Ever wonder how Facebook can tag you in a photo as soon as it goes live on the site? A photo is a big file, and Facebook has Exabytes of photos on file. Facebook runs an algorithm against every photo to finds faces and reduces those faces to a few data points, says Revolution's Smith. This reduces a 40 MB photo down to about 40 bytes of data. The data then goes into a "black box," which determines whose face it is, tags it, searches for that person's account and all the accounts associated with person, and sends everyone a message.
That's big data at work. But it's also how in-memory analytics makes big data work. Currently, most people don't put more than 100 MB into an in-memory cache at any one time because of Java's limitations. The more data that's put into memory, Nakamura says, the more you have to tune the Java virtual machine. "It gets slower, not faster, and that is problematic when you are a performance-at-scale play." (Terracotta's Big Memory product line gets around this issue.)

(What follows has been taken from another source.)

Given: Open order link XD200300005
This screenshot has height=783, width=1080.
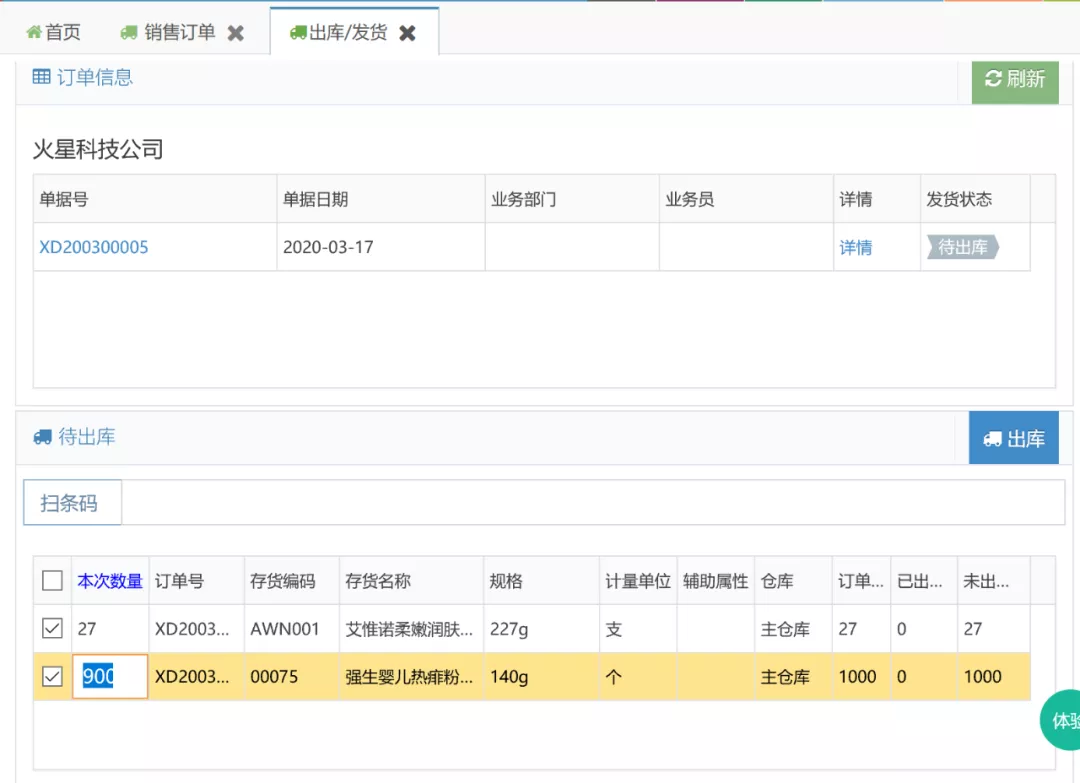Looking at the screenshot, I should [x=94, y=247].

For now, in-memory analytics is well-suited to high-frequency, low-computation number crunching. Of course, when you have Terabytes of data available to run real-time analytics, that behavior will change. In this case, the technology needs to catch up to the need, not the other way around. The need exists, the data exists and, based on the number of announcements coming from Hadoop World in October, the technology is on its way. No chicken and egg here.